Lesotho educator and activist (1899–1997)

Bernice Tlalane Mohapeloa BEM (1899–1997) was a Lesotho educator and activist.

== Early life ==
Born Nee Morolong in Mafeteng, she received her primary education there, passing her standard six examinations in 1913. The next year she began teacher training at Thabana Morena Girls' School, completing the course in 1915, and in the same year she went to South Africa to attend Lovedale High School. Receiving her junior certificate in 1918, she went to Fort Hare University College in 1919, obtaining her teacher's diploma in 1922.

== Career ==
She taught at Tiger Kloof School and then at Indana Industrial School for Girls in Natal. When appointed principal of Mafeteng Intermediate School in 1929, she became the first Basotho woman to hold this position. She introduced Girl Guiding to the school.

In 1942, Mohapeloa returned to Basutoland. In 1943, she began teaching at Basutoland High School. From 1944 until her official retirement in 1955, she taught at St Catherine's Girls Industrial School.

In 1944, Mohapeloa founded the Basutoland Homemakers' Association, modeled on similar clubs, such as the Home Improvement Club at Fort Hare University College, which she had joined in 1931. She was president of the Association from 1945 to 1983. In the 1950s, there were approximately 3000 members in more than 100 clubs within the Association and there were over 13,000 members and 200 clubs after independence.
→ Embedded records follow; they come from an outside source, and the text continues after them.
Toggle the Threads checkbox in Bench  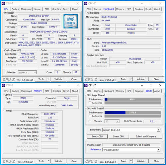[90, 121]
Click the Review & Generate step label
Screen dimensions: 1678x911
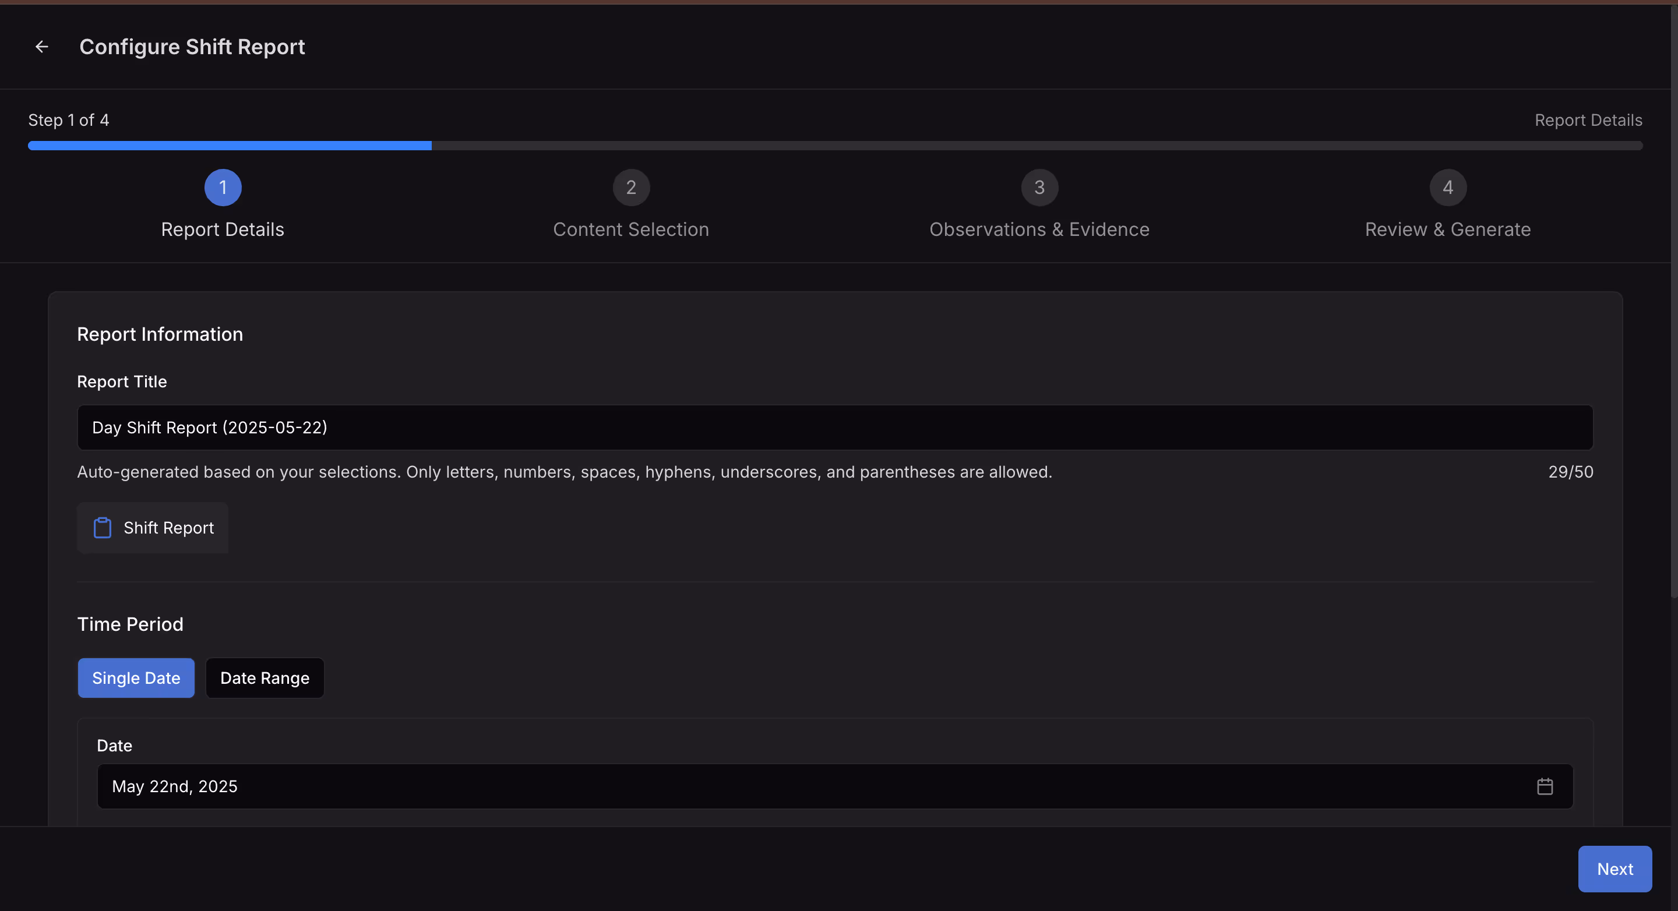1447,229
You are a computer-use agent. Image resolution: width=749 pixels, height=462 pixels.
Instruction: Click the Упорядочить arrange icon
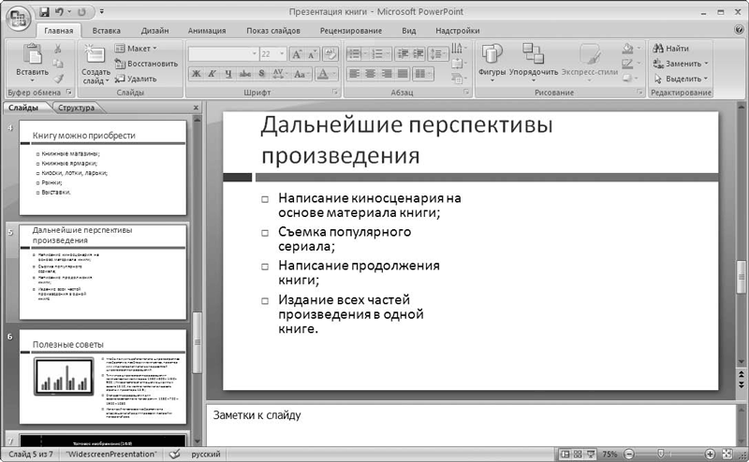[533, 56]
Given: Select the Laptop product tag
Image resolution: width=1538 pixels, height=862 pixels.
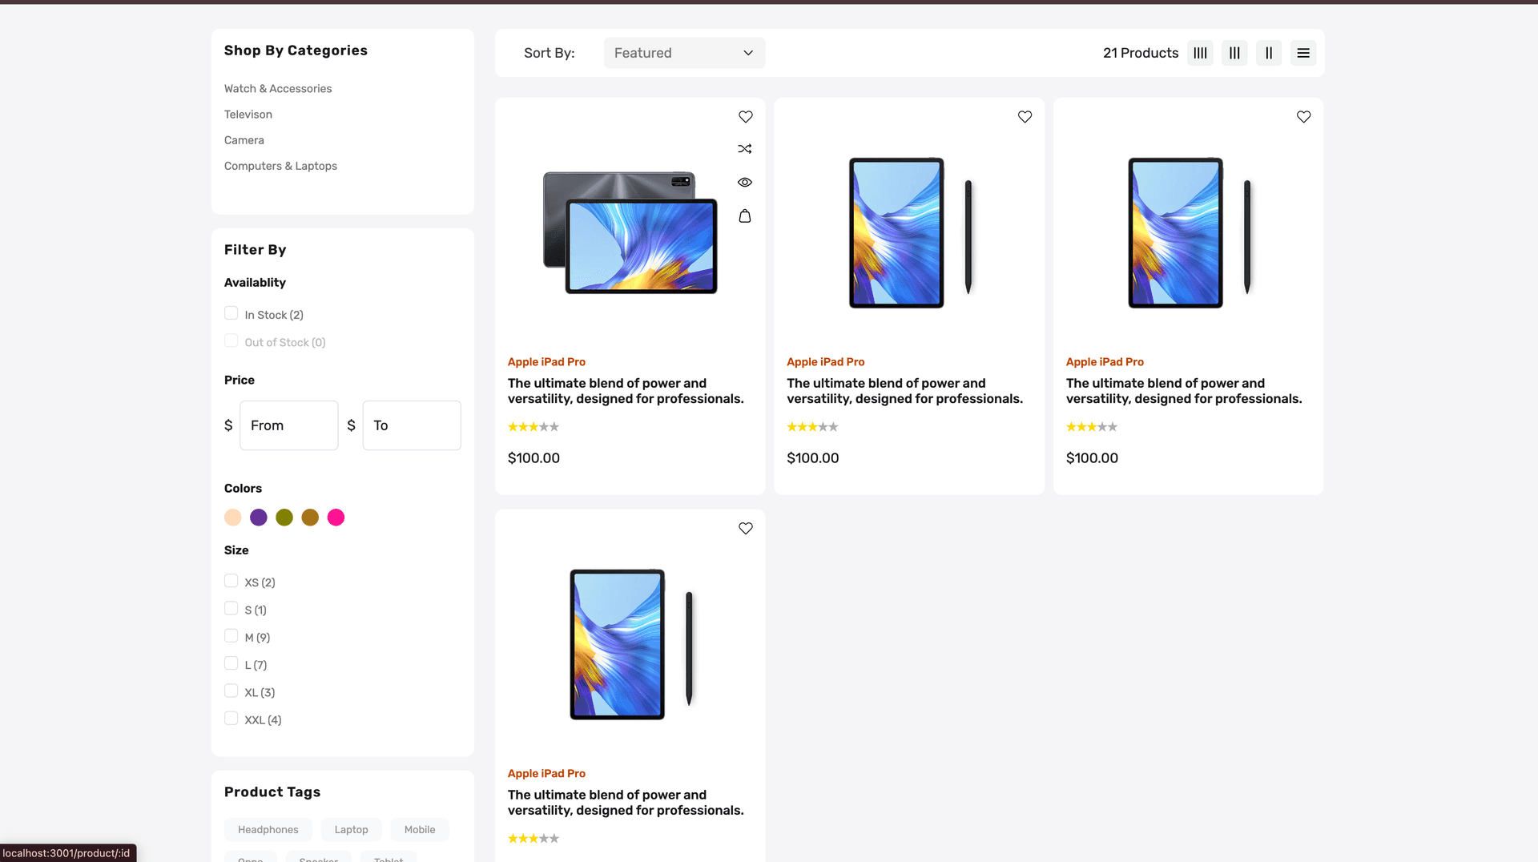Looking at the screenshot, I should (x=351, y=830).
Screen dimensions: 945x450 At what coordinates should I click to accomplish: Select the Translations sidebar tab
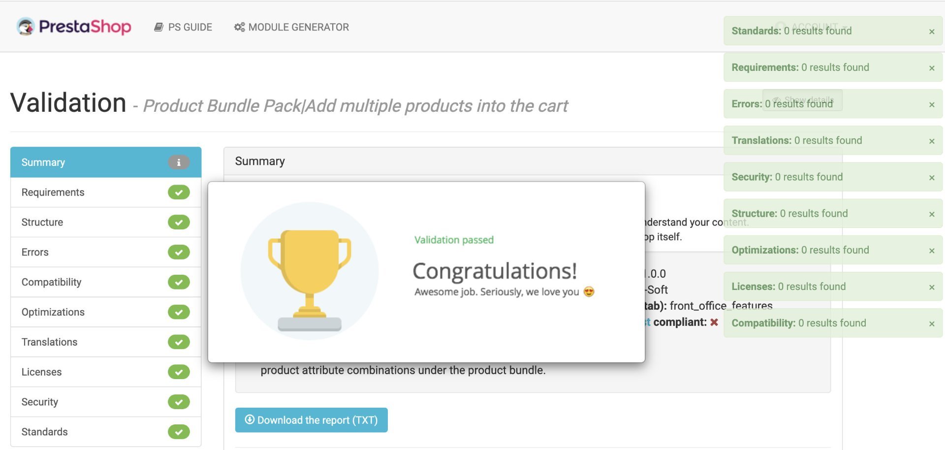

In 1951, Mohapeloa acted as translator and lady-in-waiting to Paramount Chieftainess ‘Mantšebo Seeiso on a trip to England. In 1974, Mohapeloa became the first woman parliamentarian in Lesotho.

== Honors ==
She received the British Empire Medal in the 1946 Birthday Honours, in the same year becoming the first African woman to receive the Dorothy Cadbury Fellowship. She received the Order of Ramatseatsana from the government of Lesotho and an honorary doctorate from the National University of Lesotho in 1991.

Mohapeloa was one of the most influential women in Lesotho's modern history; among those who counted her as a role model was politician 'Matlelima Hlalele.

==Personal life==
In 1930 she married Joel Thabiso Mohapeloa.